In the design of a LNG plant, one of the most important considerations is the process for converting natural gas feed stream into LNG. The most common liquefaction processes use some form of refrigeration system.
LNG refrigeration systems are expensive because so much refrigeration is needed to liquefy natural gas. A typical natural gas stream enters a LNG plant at pressures from about 4,830 kPa (700 psia) to about 7,600 kPa (1,100 psia) and temperatures from about 20° C. (68° F.) to about 40° C. (104° F.). Natural gas, which is predominantly methane, cannot be liquefied by simply increasing the pressure, as is the case with heavier hydrocarbons used for energy purposes. The critical temperature of methane is −82.5° C. (−116.5° F.). This means that methane can only be liquefied below that temperature regardless of the pressure applied. Since natural gas is a mixture of gases, it liquefies over a range of temperatures. The critical temperature of natural gas is between about −85° C. (−121° F.) and −62° C. (−80° F.). Typically, natural gas compositions at atmospheric pressure will liquefy in the temperature range between about −165° C. (−265° F.) and −155° C. (−247° F.). Since refrigeration equipment represents such a significant part of the LNG facility cost, considerable effort has been made to reduce the refrigeration costs and to reduce the weight of the liquefaction process for offshore applications. There is an incentive to keep the weight of liquefaction equipment as low as possible to reduce the structural support requirements for liquefaction plants on such structures.
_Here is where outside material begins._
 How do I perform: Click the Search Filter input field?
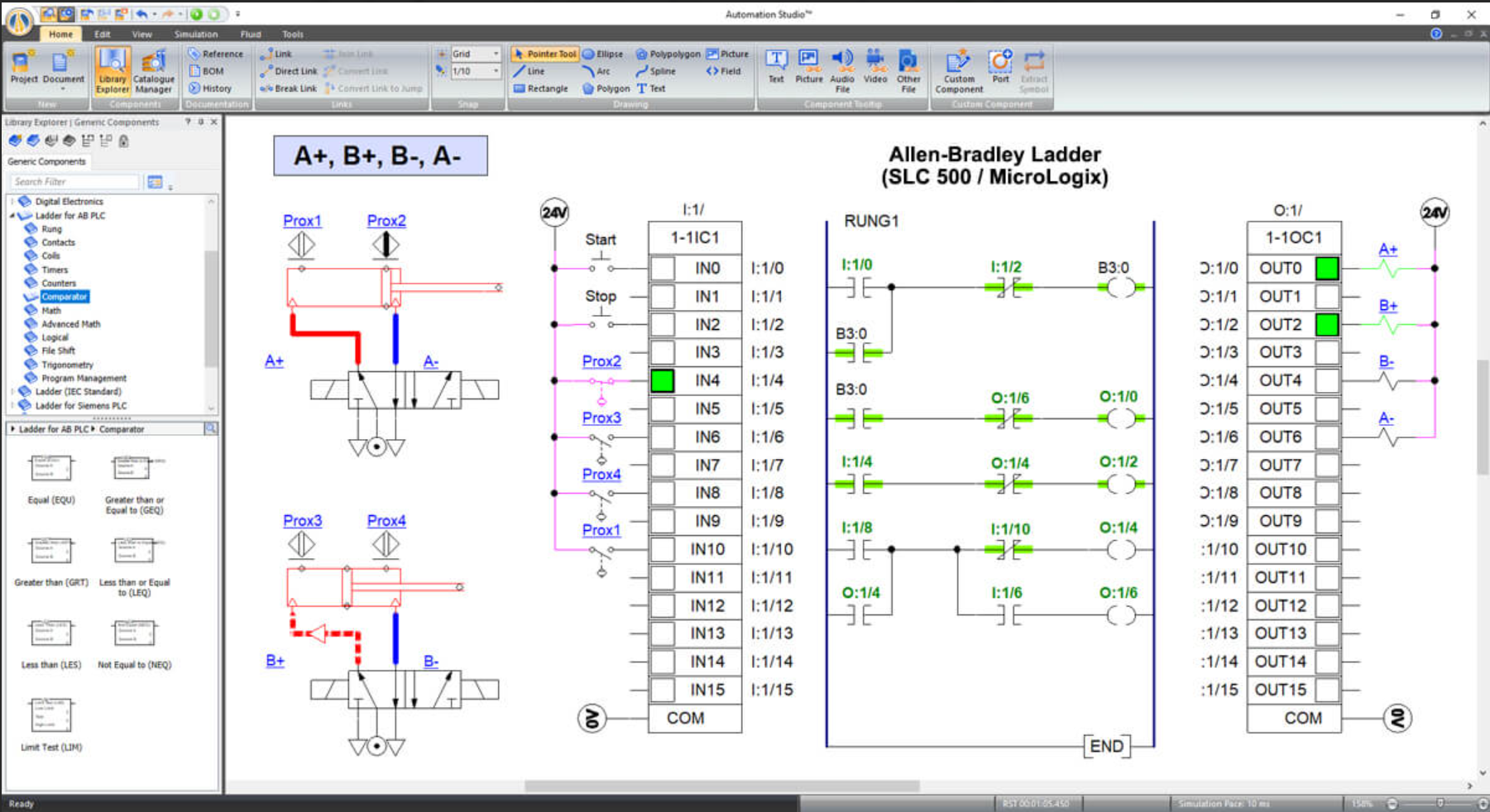pyautogui.click(x=74, y=182)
Although many refrigeration cycles have been used to liquefy natural gas, the three types most commonly used in LNG plants today are: (1) “cascade cycle” which uses multiple single component refrigerants in heat exchangers arranged progressively to reduce the temperature of the gas to a liquefaction temperature, (2) “multi-component refrigeration cycle” which uses a multi-component refrigerant in specially designed exchangers, and (3) “expander cycle” which expands gas from a high pressure to a low pressure with a corresponding reduction in temperature. Most natural gas liquefaction cycles use variations or combinations of these three basic types.
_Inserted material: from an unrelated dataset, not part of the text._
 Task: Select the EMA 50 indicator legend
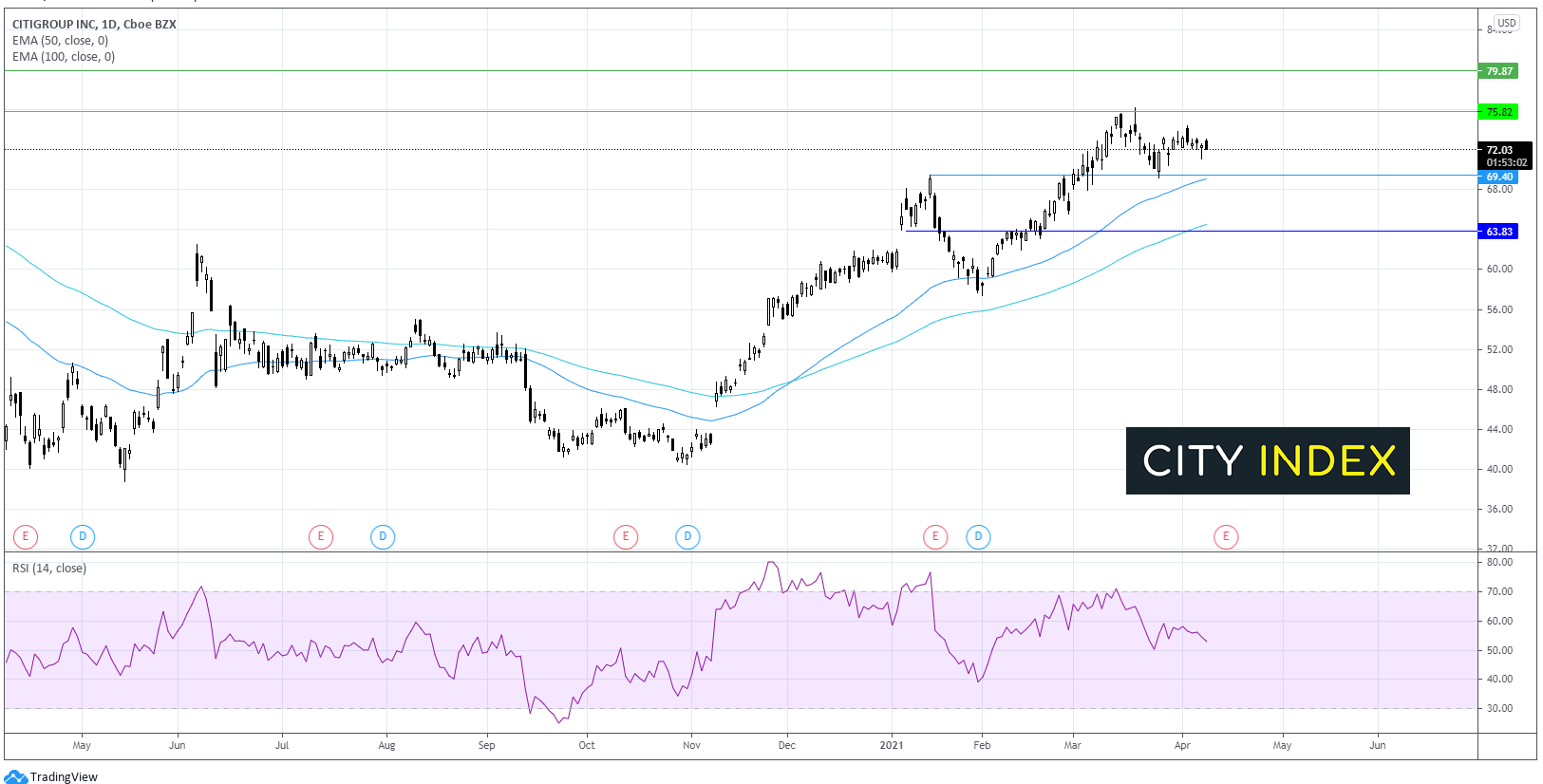(61, 41)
The cascade system generally uses two or more refrigeration loops in which the expanded refrigerant from one stage is used to condense the compressed refrigerant in the next stage. Each successive stage uses a lighter, more volatile refrigerant which, when expanded, provides a lower level of refrigeration and is therefore able to cool to a lower temperature. To diminish the power required by the compressors, each refrigeration cycle is typically divided into several pressure stages (three or four stages is common). The pressure stages have the effect of dividing the work of refrigeration into several temperature steps. Propane, ethane, ethylene, and methane are commonly used refrigerants. Since propane can be condensed at a relatively low pressure by air coolers or water coolers, propane is normally the first-stage refrigerant. Ethane or ethylene can be used as the second-stage refrigerant. Condensing the ethane exiting the ethane compressor requires a low-temperature coolant. Propane provides this low-temperature coolant function. Similarly, if methane is used as a final-stage coolant, ethane is used to condense methane exiting the methane compressor. The propane refrigeration system is therefore used to cool the feed gas and to condense the ethane refrigerant and ethane is used to further cool the feed gas and to condense the methane refrigerant.
A mixed refrigerant system involves the circulation of a multi-component refrigeration stream, usually after precooling to about −35° C. (−31° F.) with propane. A typical multi-component system will comprise methane, ethane, propane, and optionally other light components. Without propane precooling, heavier components such as butanes and pentanes may be included in the multi-component refrigerant. The nature of the mixed refrigerant cycle is such that the heat exchangers in the process must routinely handle the flow of a two-phase refrigerant. This requires the use of large specialized heat exchangers. Mixed refrigerants exhibit the desirable property of condensing over a range of temperatures, which allows the design of heat exchange systems that can be thermodynamically more efficient than pure component refrigerant systems.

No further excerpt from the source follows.